Work out how many lines in the data hold the string "agent". Reply with only that number.

**** Data for processing ****

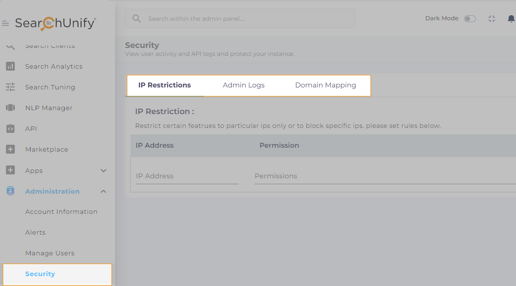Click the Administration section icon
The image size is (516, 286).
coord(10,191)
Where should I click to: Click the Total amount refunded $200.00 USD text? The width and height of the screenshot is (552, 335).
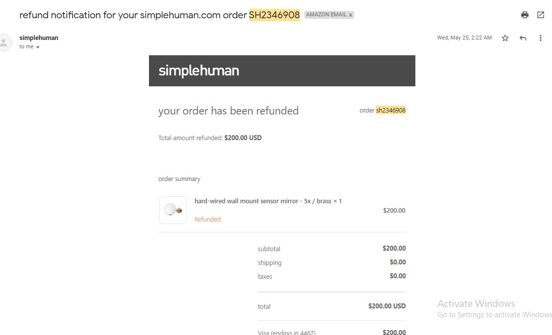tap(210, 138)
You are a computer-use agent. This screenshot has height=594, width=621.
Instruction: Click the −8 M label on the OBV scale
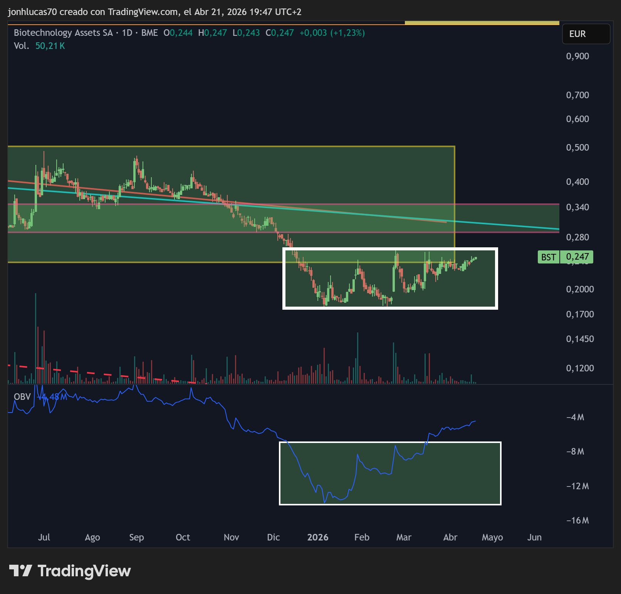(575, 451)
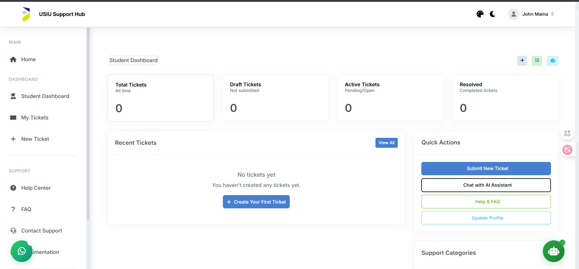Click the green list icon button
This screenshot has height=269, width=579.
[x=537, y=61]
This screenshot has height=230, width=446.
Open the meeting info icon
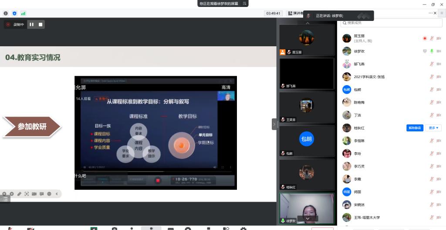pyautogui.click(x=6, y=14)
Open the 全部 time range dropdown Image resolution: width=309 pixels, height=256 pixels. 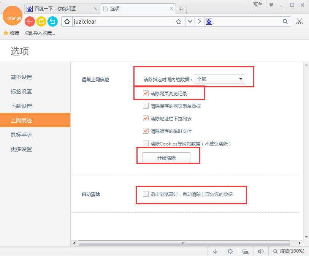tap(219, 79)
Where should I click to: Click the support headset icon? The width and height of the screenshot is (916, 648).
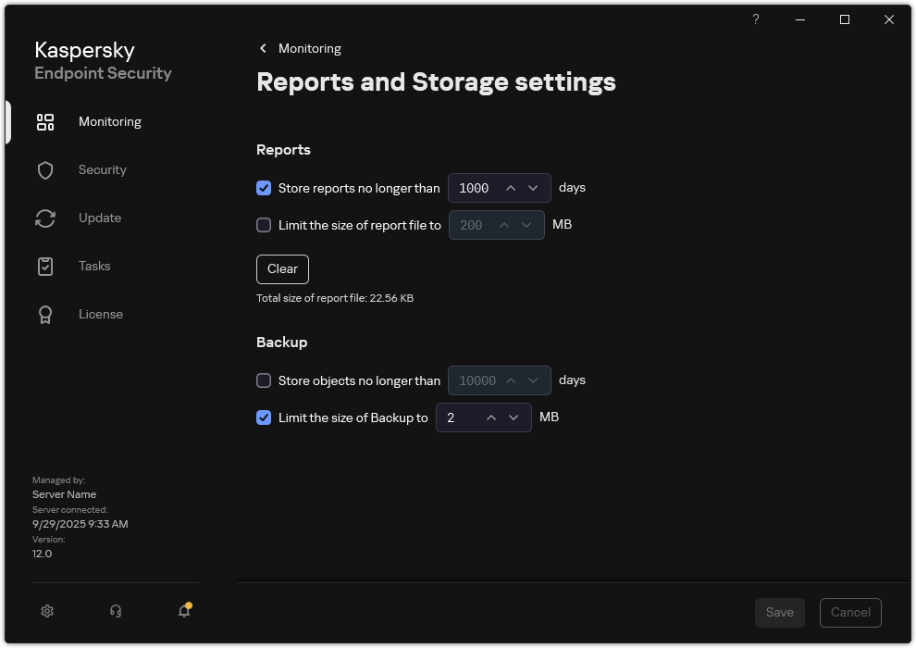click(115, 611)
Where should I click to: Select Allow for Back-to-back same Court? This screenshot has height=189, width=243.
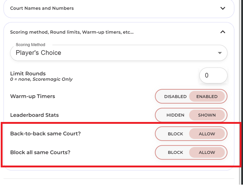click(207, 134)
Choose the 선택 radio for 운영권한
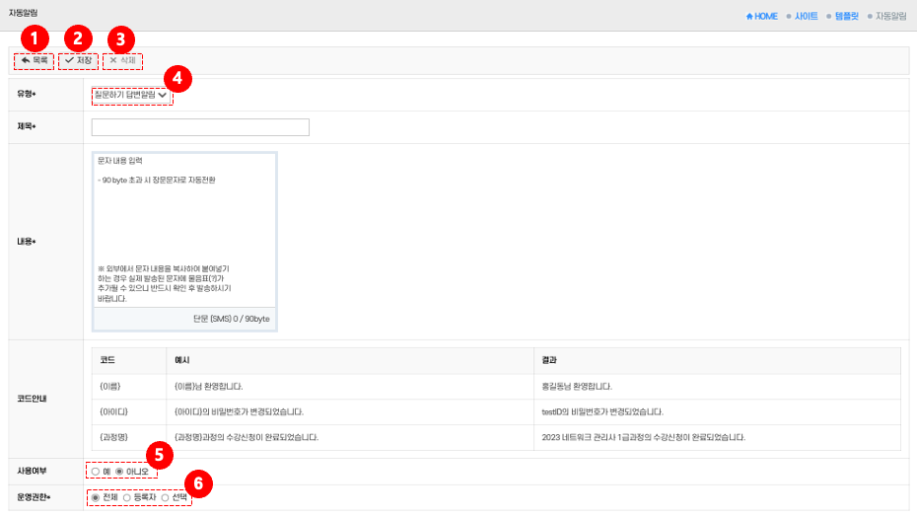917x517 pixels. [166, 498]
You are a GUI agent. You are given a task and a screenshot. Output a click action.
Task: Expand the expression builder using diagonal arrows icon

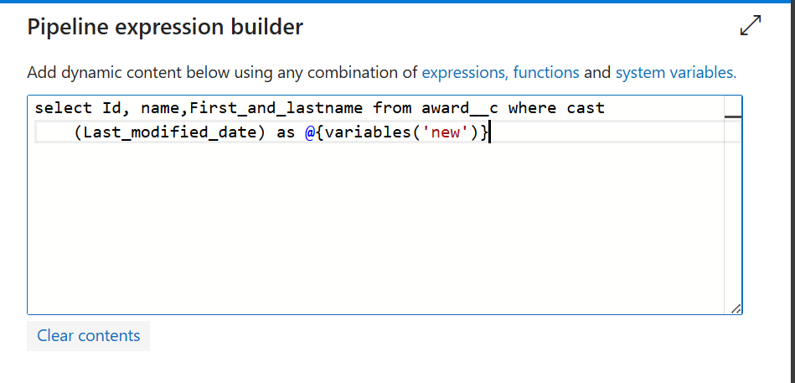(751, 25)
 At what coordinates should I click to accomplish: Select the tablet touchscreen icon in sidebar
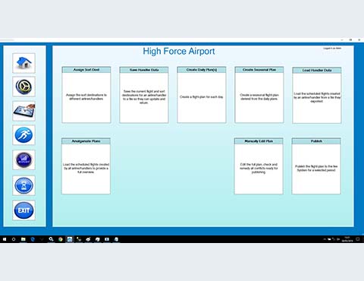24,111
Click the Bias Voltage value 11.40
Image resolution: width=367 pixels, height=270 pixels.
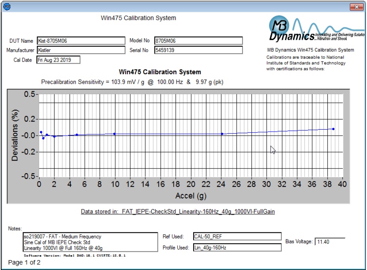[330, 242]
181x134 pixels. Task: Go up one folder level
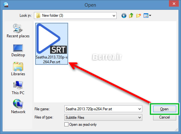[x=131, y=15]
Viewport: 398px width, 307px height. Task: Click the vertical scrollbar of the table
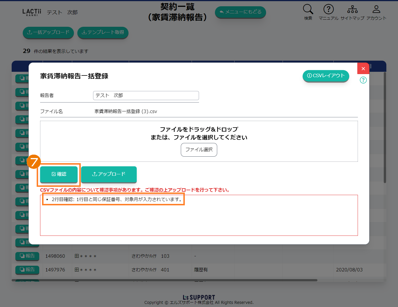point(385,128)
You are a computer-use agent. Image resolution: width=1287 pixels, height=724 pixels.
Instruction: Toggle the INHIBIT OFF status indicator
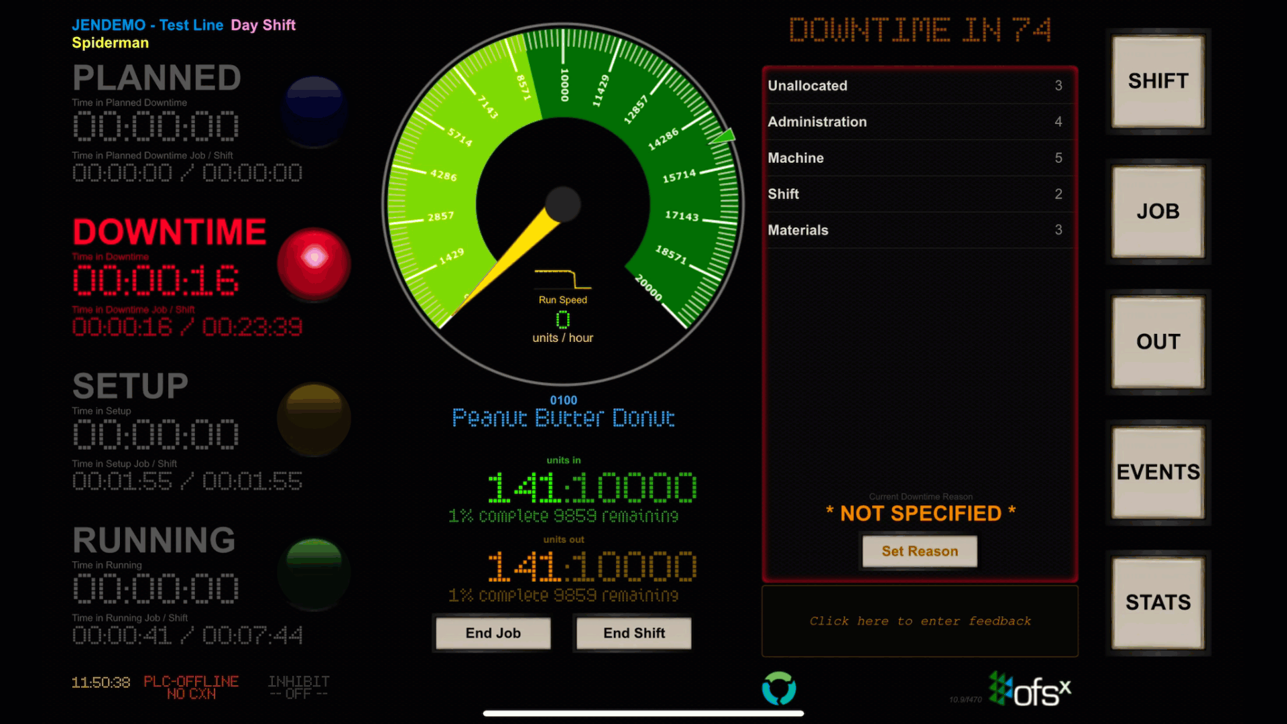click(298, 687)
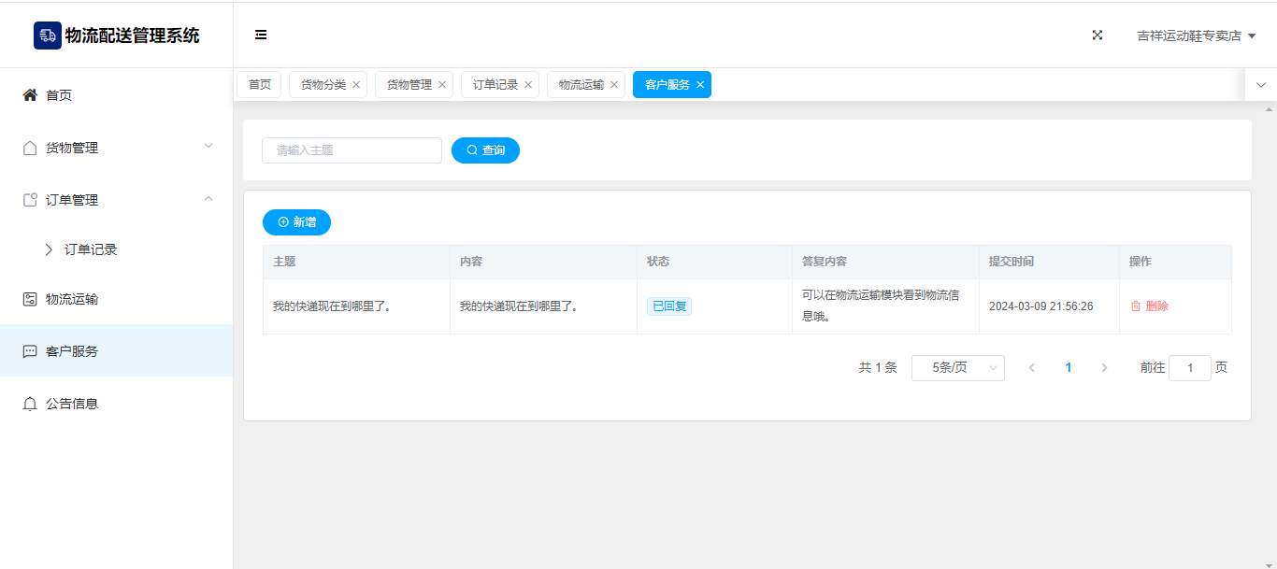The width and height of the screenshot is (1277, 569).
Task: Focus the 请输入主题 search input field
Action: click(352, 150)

****

Solved exercise -
3